После третьего допроса нового не последовало, только однажды явился в его квартиру мужчина в штатском со спокойными проницательными глазами. Сели поговорить, Теодор, сразу понявший, откуда этот пожилой уже человек, был поражен его осведомленностью насчет всей их семьи — имена, прошлое, имущественное положение и знакомства, упомянул и о заступничестве уважаемого полковника Тупарова, благодаря которому Теодор учится в элитарной гимназии, говорил о странном отказе брата Нягола от учебы в Граце и много чего еще.
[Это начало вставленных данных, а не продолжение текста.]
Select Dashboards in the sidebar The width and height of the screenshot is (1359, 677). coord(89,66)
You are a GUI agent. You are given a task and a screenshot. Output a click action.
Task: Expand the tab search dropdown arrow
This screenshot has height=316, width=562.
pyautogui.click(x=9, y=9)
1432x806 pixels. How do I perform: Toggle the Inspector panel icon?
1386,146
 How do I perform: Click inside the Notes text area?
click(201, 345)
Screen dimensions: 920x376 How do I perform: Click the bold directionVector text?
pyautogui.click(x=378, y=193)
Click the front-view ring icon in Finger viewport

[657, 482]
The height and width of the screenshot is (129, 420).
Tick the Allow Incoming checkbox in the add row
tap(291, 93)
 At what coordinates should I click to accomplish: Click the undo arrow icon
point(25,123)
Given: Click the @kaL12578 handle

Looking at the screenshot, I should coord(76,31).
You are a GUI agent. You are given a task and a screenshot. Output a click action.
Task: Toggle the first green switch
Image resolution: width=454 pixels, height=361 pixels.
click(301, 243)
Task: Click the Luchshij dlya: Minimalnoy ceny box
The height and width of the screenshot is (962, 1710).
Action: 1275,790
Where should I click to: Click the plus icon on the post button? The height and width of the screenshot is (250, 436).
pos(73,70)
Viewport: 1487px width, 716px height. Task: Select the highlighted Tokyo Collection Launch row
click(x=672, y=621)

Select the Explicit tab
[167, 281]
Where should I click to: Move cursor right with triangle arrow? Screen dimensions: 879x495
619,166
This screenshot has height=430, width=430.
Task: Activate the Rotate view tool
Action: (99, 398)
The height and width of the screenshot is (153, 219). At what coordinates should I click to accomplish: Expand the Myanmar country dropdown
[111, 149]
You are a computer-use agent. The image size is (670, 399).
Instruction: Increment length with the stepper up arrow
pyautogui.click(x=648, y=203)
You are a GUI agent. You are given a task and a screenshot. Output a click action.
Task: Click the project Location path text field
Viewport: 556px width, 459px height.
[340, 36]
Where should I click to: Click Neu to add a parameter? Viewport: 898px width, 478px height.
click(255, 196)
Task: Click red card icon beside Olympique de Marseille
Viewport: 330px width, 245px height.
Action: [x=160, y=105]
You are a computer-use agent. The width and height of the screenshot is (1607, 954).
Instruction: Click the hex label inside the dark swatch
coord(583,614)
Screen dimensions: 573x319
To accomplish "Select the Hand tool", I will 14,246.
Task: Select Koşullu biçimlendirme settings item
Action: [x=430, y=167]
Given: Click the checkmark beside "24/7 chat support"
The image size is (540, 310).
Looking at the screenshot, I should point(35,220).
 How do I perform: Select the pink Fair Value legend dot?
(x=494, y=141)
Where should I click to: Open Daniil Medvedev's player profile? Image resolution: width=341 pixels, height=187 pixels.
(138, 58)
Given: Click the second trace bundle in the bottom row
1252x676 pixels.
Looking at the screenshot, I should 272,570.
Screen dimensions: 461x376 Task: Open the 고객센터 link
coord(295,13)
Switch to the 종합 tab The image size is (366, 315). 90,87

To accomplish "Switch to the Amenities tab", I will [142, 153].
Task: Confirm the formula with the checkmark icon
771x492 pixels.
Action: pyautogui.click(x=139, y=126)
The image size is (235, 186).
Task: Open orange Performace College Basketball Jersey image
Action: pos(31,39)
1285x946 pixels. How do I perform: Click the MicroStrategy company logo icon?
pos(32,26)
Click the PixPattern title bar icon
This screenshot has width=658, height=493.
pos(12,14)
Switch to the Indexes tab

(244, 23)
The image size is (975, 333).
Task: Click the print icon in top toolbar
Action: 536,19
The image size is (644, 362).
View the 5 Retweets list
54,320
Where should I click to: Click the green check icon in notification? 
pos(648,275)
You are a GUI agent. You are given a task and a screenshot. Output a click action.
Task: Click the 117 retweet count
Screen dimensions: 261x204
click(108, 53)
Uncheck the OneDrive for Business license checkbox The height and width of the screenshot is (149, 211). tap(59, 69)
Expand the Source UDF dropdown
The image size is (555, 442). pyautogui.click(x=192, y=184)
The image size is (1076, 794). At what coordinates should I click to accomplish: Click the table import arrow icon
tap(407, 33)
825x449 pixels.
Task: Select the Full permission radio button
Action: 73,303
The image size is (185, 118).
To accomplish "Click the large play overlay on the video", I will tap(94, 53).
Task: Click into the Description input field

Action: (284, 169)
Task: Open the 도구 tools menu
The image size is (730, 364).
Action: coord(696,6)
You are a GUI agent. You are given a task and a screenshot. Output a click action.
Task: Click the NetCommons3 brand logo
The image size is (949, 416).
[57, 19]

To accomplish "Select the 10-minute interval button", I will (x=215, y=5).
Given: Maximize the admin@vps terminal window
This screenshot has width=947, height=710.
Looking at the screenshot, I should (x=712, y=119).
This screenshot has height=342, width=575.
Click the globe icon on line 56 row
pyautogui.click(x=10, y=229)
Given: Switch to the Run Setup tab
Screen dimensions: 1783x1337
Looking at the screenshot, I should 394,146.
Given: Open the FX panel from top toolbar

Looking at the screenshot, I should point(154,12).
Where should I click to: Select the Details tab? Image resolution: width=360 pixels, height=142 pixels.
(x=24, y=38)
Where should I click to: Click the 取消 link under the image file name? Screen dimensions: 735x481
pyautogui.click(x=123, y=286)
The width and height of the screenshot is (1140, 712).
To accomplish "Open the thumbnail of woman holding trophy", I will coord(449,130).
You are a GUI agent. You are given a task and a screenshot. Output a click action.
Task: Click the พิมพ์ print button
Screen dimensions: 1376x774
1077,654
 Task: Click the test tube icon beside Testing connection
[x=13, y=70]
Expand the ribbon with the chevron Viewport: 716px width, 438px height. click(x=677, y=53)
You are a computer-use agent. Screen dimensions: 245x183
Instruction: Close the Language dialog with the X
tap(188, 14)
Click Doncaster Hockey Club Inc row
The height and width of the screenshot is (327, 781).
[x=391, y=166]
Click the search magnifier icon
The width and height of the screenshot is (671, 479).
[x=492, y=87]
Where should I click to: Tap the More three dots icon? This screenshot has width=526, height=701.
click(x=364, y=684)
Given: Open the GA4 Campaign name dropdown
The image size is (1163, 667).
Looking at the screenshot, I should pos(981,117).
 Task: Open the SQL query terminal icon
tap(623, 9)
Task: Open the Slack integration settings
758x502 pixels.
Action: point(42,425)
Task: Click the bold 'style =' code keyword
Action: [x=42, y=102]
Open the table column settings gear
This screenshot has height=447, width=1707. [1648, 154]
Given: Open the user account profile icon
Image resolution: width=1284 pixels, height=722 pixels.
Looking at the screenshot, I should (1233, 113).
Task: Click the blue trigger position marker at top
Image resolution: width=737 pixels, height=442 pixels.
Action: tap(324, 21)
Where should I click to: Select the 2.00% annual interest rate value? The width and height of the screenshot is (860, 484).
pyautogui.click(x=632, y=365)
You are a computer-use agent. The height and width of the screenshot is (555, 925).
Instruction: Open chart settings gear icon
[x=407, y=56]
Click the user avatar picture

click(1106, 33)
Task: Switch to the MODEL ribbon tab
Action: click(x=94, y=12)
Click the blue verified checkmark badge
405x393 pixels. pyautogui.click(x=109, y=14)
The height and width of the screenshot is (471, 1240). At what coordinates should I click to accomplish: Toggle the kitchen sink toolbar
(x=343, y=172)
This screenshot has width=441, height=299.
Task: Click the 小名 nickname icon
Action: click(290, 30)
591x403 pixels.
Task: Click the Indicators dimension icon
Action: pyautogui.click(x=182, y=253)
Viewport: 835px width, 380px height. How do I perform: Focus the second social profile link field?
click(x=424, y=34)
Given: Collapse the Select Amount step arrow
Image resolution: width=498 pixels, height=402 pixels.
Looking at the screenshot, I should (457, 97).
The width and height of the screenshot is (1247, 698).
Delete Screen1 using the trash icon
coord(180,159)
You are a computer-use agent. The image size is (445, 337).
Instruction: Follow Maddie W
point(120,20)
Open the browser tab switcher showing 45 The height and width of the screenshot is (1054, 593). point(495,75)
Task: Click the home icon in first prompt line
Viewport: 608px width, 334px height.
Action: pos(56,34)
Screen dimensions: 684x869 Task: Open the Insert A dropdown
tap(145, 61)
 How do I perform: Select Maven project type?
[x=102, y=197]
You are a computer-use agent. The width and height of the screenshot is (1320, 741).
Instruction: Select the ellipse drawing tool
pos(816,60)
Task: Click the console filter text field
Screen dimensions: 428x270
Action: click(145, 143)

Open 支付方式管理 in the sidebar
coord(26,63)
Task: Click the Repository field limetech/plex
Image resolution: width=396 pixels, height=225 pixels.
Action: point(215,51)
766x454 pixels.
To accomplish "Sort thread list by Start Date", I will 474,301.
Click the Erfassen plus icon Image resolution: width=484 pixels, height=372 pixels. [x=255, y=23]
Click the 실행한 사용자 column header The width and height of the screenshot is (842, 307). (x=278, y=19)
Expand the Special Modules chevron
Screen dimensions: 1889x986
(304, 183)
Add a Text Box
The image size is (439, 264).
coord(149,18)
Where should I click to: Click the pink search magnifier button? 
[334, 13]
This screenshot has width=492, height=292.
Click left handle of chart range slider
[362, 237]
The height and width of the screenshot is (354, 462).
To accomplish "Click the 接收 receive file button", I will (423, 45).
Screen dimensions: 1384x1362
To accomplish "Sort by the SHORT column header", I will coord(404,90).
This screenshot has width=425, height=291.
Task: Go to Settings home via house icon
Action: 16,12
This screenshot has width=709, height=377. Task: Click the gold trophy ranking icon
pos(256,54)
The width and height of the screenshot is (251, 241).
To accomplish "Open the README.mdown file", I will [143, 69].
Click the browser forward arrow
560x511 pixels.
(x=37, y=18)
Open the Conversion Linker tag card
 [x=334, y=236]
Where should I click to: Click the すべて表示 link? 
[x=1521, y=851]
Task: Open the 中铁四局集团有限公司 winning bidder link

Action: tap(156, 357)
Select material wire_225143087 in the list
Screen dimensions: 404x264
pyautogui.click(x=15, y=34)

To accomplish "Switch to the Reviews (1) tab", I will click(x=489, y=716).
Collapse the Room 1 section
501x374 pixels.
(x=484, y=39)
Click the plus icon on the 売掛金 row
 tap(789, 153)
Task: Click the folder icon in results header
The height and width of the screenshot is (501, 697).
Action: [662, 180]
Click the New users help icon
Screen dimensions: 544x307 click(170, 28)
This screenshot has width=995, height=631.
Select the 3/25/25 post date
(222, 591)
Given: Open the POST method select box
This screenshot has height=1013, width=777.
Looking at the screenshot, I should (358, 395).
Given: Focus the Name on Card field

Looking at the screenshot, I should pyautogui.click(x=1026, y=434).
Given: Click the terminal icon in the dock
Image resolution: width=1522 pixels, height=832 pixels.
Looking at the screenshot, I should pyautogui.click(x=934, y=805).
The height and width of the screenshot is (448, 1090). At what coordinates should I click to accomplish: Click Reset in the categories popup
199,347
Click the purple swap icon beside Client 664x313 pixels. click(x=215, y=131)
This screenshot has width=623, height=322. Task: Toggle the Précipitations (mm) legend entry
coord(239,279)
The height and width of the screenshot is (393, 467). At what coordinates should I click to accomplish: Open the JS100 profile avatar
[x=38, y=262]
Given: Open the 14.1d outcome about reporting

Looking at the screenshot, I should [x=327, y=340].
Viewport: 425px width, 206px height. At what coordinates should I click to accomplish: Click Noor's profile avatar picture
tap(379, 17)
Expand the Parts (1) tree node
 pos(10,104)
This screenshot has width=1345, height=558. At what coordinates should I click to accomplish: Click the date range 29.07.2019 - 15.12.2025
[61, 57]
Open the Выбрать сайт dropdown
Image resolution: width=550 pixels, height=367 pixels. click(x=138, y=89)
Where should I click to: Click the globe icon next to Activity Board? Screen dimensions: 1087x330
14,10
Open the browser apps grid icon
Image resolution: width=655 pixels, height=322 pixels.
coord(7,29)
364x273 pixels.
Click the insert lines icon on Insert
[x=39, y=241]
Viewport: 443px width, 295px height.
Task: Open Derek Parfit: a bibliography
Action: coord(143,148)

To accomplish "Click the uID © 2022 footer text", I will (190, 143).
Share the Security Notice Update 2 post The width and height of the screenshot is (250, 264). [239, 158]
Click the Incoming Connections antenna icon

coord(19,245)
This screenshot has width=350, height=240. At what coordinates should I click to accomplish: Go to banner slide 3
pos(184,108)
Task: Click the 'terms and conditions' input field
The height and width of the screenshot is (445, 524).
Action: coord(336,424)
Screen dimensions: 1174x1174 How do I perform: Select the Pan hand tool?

Посетитель отметил, что отец его лояльный торговец, похвалил ученолюбие Теодора и его дружбу с преподавателем немецкого языка господином Хене-сом, а также членство его в патриотической молодежной организации. К большому сожалению, добавил он, на семейство легло пятно из-за брата Нягола, поддавшегося большевистской пропаганде, но это лишь одна половина дела. Другая, не менее важная, зависит от поведения семьи, особенно от его, Теодорова, поведения, он должен попытаться хотя бы отчасти смыть позор. Мы, отечески произнес он, верим в вас, но будем следить за каждым вашим шагом, дабы убедиться, что не ошиблись. А пока что пускай Теодор расслабится, продолжает учение и не боится. Если вдруг случится какое-либо затруднение, денежное, душевное и прочее, самое же главное, если вдруг придут к нему незнакомые люди и заведут речь о брате, попросят о какой-нибудь наимельчайшей услуге или же станут интересоваться беседой в полиции, а то и сегодняшним разговором, он должен сохранить хладнокровие, ничего не сообщать, ответить, что спрашивали самые обычные вещи — имена, даты рождения и так далее, и в то же время найти способ незаметно подать знак хозяйке, ничего больше. И постараться хорошенько запомнить их лица, одежду, рост, голос и манеру разговаривать, особые приметы, если таковые имеются. И ждать следующего визита, с их или нашей стороны. Ничего больше, господин Няголов, от вас требуется спокойствие и абсолютное молчание. В противном же случае с вами будет поступлено, как с вашим братом, запомните это хорошенько.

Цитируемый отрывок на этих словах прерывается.